Christophe Cheyroux est le représentant d’Haropa en Grande Chine, où il dirige également l’entreprise Far East Consulting, société de conseil spécialisée dans la finance, fiscalité, fusions et acquisitions (M&A). Il revient sur les impacts de l’épidémie en Chine. Après la crise sanitaire et celle de la production s’annonce celle de la demande, explique-t-il.
Comment a été vécue la crise sanitaire en Chine ?
Christophe Cheyroux : Le pays avait déjà connu la crise du SRAS en 2003, encore bien présente dans les esprits. Elle avait provoqué un véritable choc, en particulier en Chine du sud et à Hong Kong. Les habitants ont donc déjà des notions de base sur les virus et leur transmission. Ils ont acquis des réflexes de protection quasi-naturels qui sont de nouveau utilisés pour cette nouvelle épidémie du COVID-19.
De quelle manière et dans quelle proportion le transport maritime chinois a-t-il été affecté par cette crise ?
C.C. : Même si le nombre de lignes est resté le même, il y a eu moins de rotations. Surtout les porte-conteneurs étaient moins chargés car l'acheminement était confronté à une double difficulté : les camions ne pouvaient pas atteindre les ports à cause des restrictions de transport entre les différentes provinces chinoises et parce que beaucoup de chauffeurs étaient en quarantaine et donc absents. Ces faits conjugués ont évidemment impacté à la baisse les volumes de trafic. Pour promouvoir le retour des services, les autorités portuaires ont réduit les droits de port.
Comment évaluez-vous le préjudice pour les ports chinois et plus largement pour son commerce extérieur ?
C.C. : Après la crise sanitaire en janvier et février et les mesures qui s'en sont suivies pour éviter la propagation de la maladie, la Chine a fait face à une crise de production du fait des usines fermées. Aujourd’hui, on considère que 70 % des usines sont rouvertes, mais elles ne fonctionnent pas encore au maximum de leurs capacités. Demain se profile une crise de la demande car les principaux marchés de destination, dont dépendent les usines chinoises, sont aujourd’hui en quarantaine. Les acteurs économiques attendent d'y voir plus clair.

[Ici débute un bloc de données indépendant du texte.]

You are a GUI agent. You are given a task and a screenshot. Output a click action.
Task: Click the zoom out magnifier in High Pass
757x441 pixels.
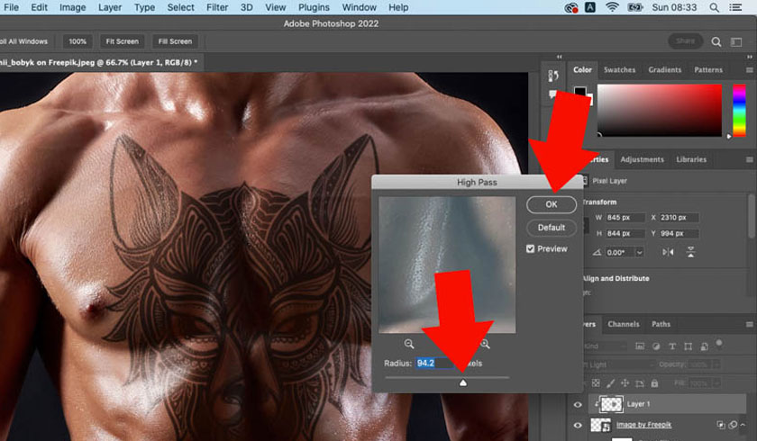pyautogui.click(x=409, y=344)
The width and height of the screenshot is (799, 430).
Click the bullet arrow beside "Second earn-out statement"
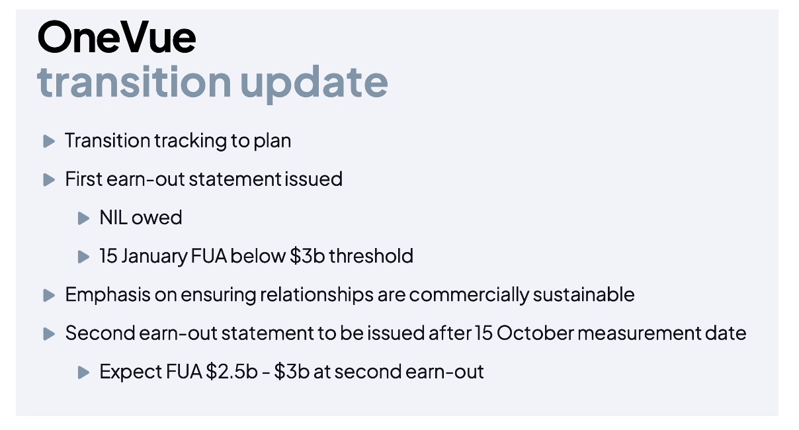click(x=48, y=333)
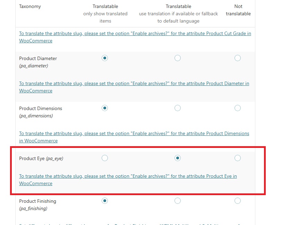This screenshot has height=225, width=298.
Task: Select 'only show translated items' for Product Finishing
Action: pyautogui.click(x=105, y=200)
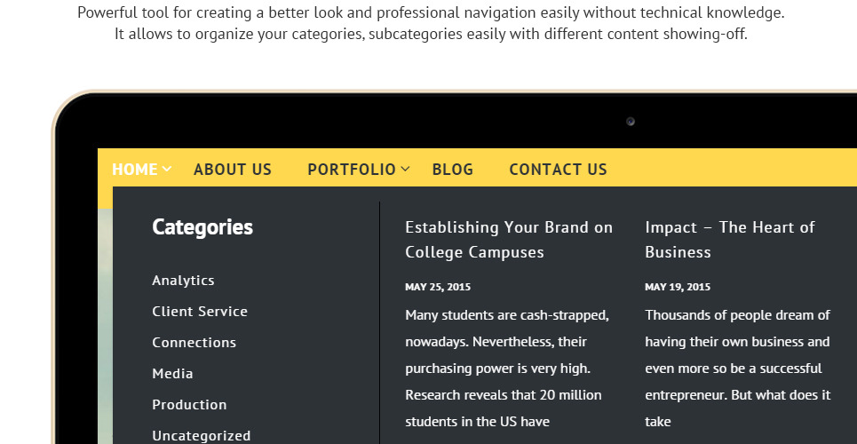
Task: Go to the ABOUT US page
Action: click(233, 170)
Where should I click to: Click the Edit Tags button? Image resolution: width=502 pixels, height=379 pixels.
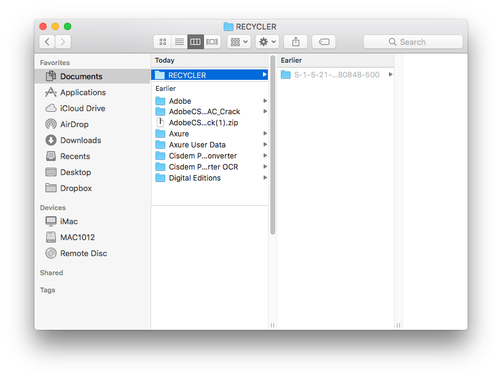tap(324, 42)
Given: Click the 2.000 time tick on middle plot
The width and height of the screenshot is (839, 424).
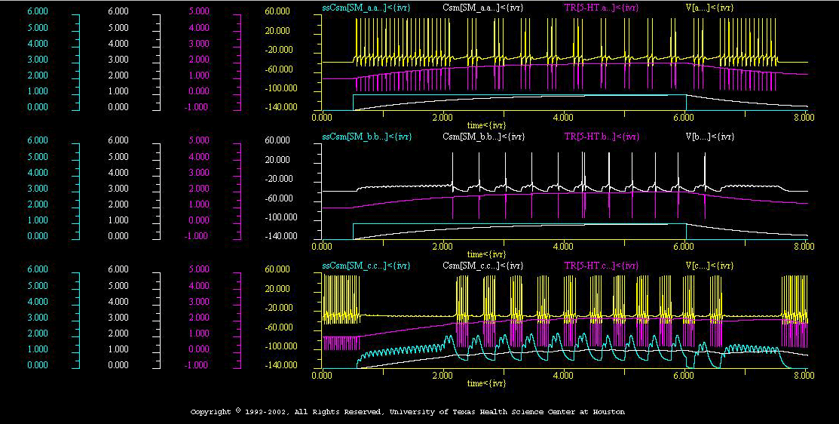Looking at the screenshot, I should coord(442,246).
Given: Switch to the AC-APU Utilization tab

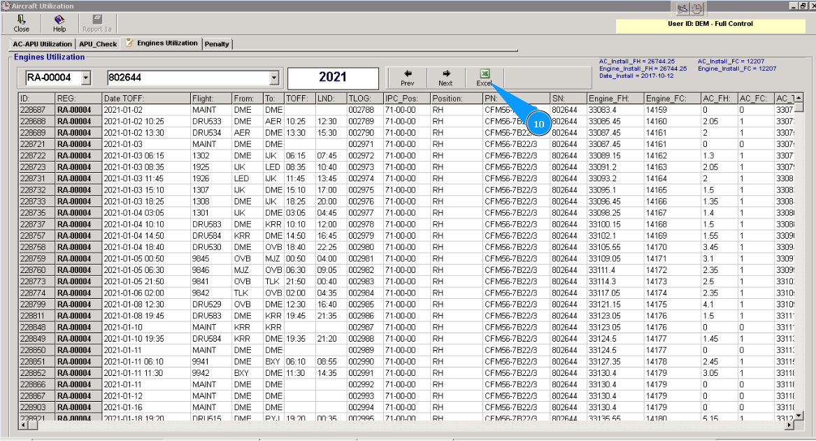Looking at the screenshot, I should tap(43, 44).
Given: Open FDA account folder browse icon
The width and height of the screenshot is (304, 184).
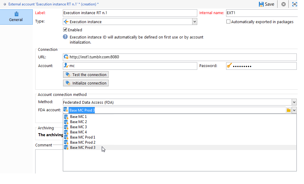Looking at the screenshot, I should 288,110.
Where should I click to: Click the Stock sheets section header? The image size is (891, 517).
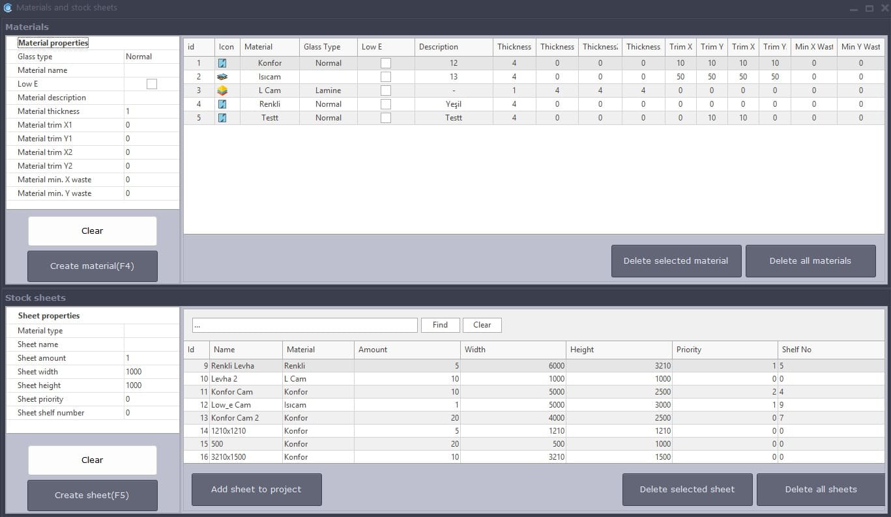click(x=35, y=297)
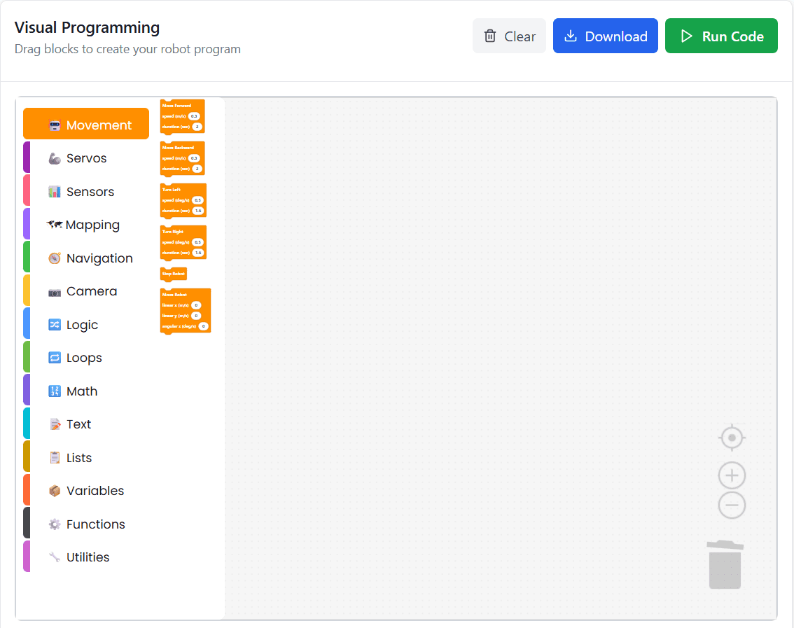Click Turn Right duration value field
Image resolution: width=794 pixels, height=628 pixels.
tap(197, 253)
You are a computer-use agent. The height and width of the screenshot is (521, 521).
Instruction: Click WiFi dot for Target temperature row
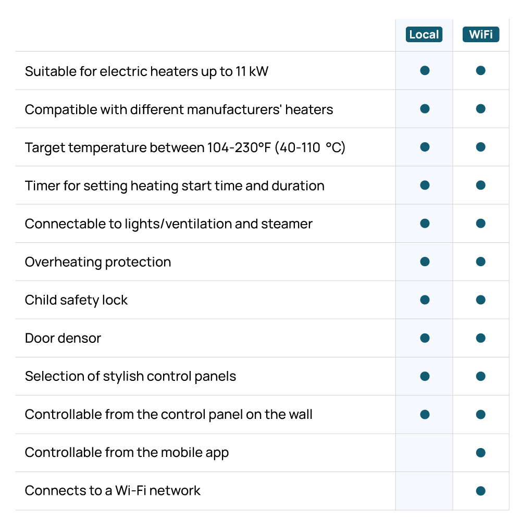480,147
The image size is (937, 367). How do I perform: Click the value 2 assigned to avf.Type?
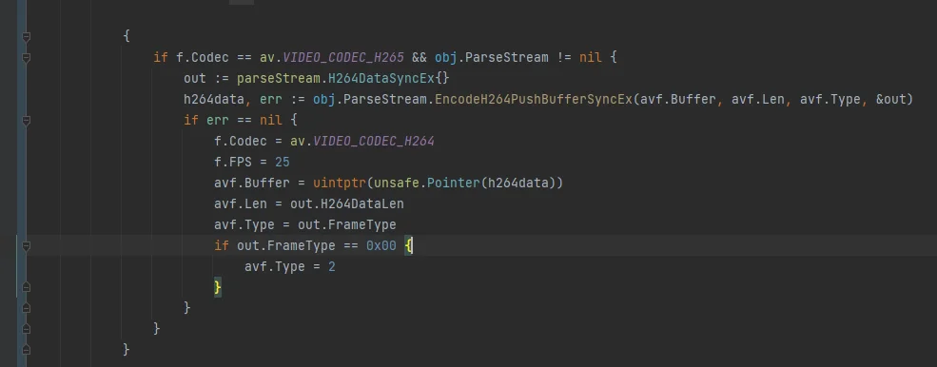click(x=332, y=266)

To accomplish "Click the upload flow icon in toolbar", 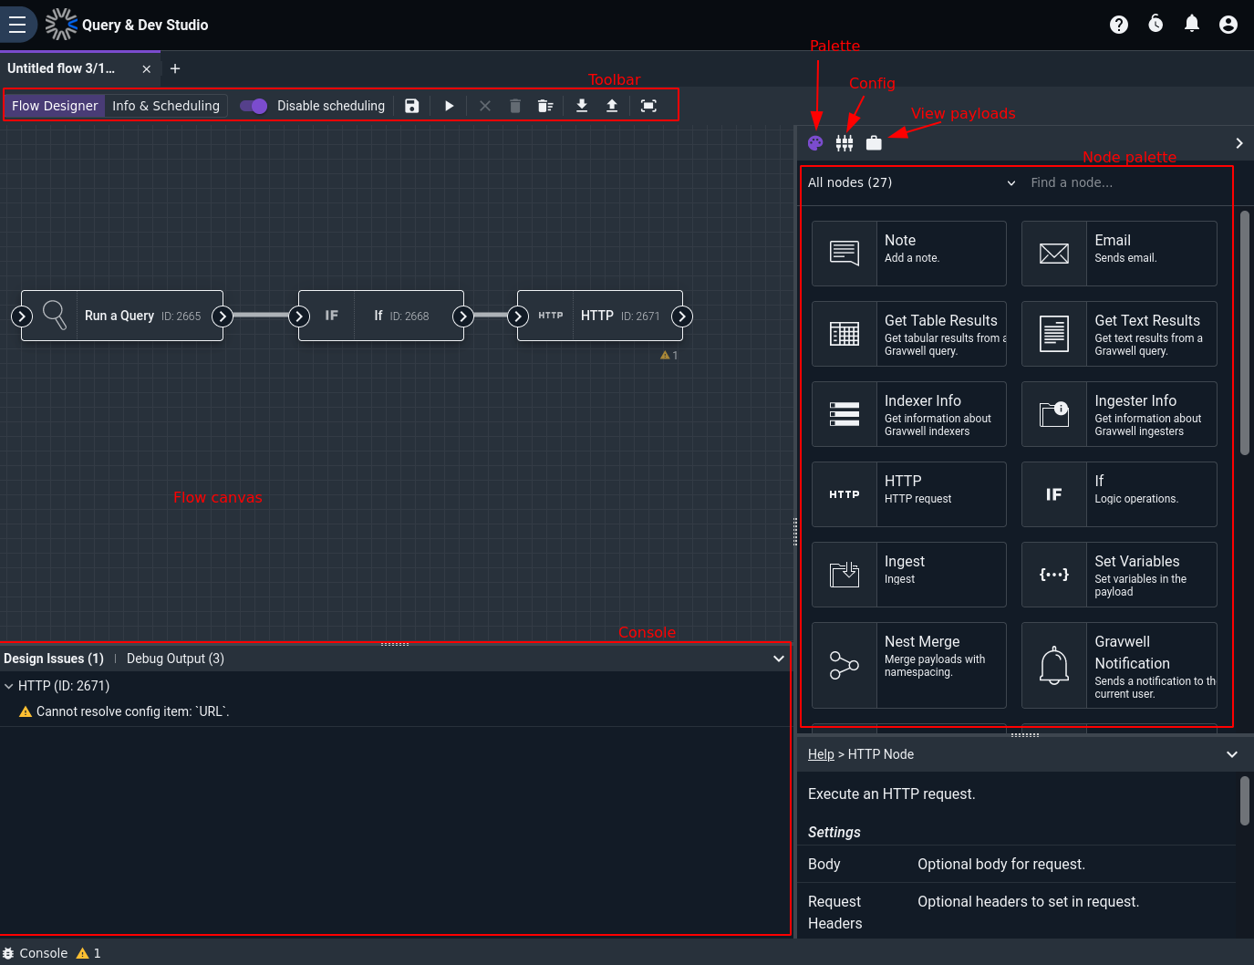I will pyautogui.click(x=612, y=106).
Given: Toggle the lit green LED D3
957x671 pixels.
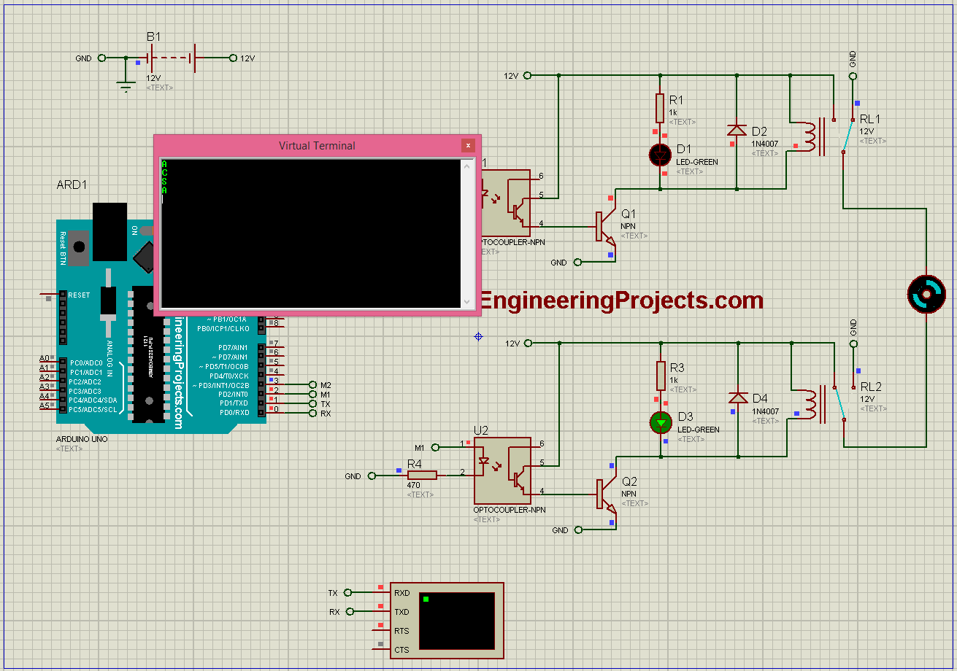Looking at the screenshot, I should tap(660, 423).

La production industrielle a certes repris, mais les clients européens, par exemple, commencent à reporter à l’été la livraison des commandes en cours de production ou les annulent purement et simplement. Des commandes continuent d'être passées, même si les expéditions effectives dans quelques mois restent à confirmer, d'autres sont revues à la baisse. Tout est confus.
À quand estimez-vous un retour à la normale ?
C.C. : Un redémarrage se confirme dans les services et la production manufacturière. Mais ces secteurs ne sont pas à l’abri d’un regain du Covid-19 et devra faire face à une crise de la demande dont on ne connaît pas encore l’ampleur. Les commandes qui ne seront pas passées en avril à cause du ralentissement des économies européennes auront des répercussions dont les effets se feront sentir dans les statistiques du commerce extérieur en mai ou juin prochains.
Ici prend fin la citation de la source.